During the 2000s in the waste disposal industry, second-largest player Allied Waste was in a slugfest against Waste Management and Republic Services. Consolidation was underway as large providers bought smaller independent-owned trash collectors to gain market share. In a vicious competitive cycle, the three largest providers were being forced to lower prices just to keep up with the remaining independents.
Allied Waste decided to leapfrog all of its competitors — large & small — by challenging the industry’s focus on price. By discovering new sources of value, the executive team created an industry inflection point that generated customer pricing power and allowed them to capture superior return-on-invested capital (ROIC) while growing revenue.
Using research from wRatings, the executive team analyzed a variety of business frameworks to pursue. One popular choice was for the company to become the Wal-Mart of waste disposal, relentlessly focusing on cost controls to be a highly efficient, discount-based company. But the wRatings research showed only a small percentage of customers bought based primarily on price.

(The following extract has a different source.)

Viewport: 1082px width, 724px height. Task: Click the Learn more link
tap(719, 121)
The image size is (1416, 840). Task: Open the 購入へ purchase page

Instead, most customers placed substantial weight in areas such as assurance, professionalism and seamless cooperation.
With the wRatings profiles in hand, Allied Waste eliminated several internal programs that were adding little to no value for customers. This freed up millions of dollars that was reinvested to fund much higher priority items to customers.
Allied Waste was able to raise prices 12 quarters in a row and added $700M in sales to reach $6.1B in sales before merging with Republic Services (a company 33% owned by Bill Gates).